DATA TO USE:
-- Opening Marker --

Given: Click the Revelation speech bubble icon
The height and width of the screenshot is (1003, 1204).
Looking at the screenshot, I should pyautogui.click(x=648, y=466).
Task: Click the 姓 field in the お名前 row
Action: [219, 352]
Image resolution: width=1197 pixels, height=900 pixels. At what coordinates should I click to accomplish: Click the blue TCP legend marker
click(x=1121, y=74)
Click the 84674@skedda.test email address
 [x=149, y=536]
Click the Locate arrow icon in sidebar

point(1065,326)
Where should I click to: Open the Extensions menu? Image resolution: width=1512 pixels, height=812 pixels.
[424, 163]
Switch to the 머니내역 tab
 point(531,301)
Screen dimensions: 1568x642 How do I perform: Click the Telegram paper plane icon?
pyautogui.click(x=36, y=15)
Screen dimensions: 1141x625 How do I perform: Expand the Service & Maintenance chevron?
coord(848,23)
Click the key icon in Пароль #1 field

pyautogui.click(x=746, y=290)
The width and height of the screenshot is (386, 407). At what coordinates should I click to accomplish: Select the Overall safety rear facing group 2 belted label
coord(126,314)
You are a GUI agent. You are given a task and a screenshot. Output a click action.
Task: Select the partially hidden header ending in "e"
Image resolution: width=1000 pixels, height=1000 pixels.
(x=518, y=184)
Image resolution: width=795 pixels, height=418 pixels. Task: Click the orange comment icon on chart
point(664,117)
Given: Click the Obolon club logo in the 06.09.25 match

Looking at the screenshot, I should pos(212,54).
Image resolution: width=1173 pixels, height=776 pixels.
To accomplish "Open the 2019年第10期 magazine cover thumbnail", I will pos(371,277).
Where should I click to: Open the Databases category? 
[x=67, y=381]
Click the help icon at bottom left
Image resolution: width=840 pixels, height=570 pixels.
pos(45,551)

-- Closing Marker --

WORK INSTRUCTIONS: Every line in the material must be repeated verbatim.

RESULT OF THE EXERCISE:
Given: Click the Revelation speech bubble icon
The height and width of the screenshot is (1003, 1204).
Looking at the screenshot, I should pyautogui.click(x=648, y=466).
Task: Click the 姓 field in the お名前 row
Action: [219, 352]
Image resolution: width=1197 pixels, height=900 pixels. At what coordinates should I click to accomplish: Click the blue TCP legend marker
click(x=1121, y=74)
Click the 84674@skedda.test email address
 [x=149, y=536]
Click the Locate arrow icon in sidebar

point(1065,326)
Where should I click to: Open the Extensions menu? Image resolution: width=1512 pixels, height=812 pixels.
[424, 163]
Switch to the 머니내역 tab
 point(531,301)
Screen dimensions: 1568x642 How do I perform: Click the Telegram paper plane icon?
pyautogui.click(x=36, y=15)
Screen dimensions: 1141x625 How do I perform: Expand the Service & Maintenance chevron?
coord(848,23)
Click the key icon in Пароль #1 field

pyautogui.click(x=746, y=290)
The width and height of the screenshot is (386, 407). At what coordinates should I click to accomplish: Select the Overall safety rear facing group 2 belted label
coord(126,314)
You are a GUI agent. You are given a task and a screenshot. Output a click action.
Task: Select the partially hidden header ending in "e"
Image resolution: width=1000 pixels, height=1000 pixels.
(x=518, y=184)
Image resolution: width=795 pixels, height=418 pixels. Task: Click the orange comment icon on chart
point(664,117)
Given: Click the Obolon club logo in the 06.09.25 match

Looking at the screenshot, I should pos(212,54).
Image resolution: width=1173 pixels, height=776 pixels.
To accomplish "Open the 2019年第10期 magazine cover thumbnail", I will pos(371,277).
Where should I click to: Open the Databases category? 
[x=67, y=381]
Click the help icon at bottom left
Image resolution: width=840 pixels, height=570 pixels.
pos(45,551)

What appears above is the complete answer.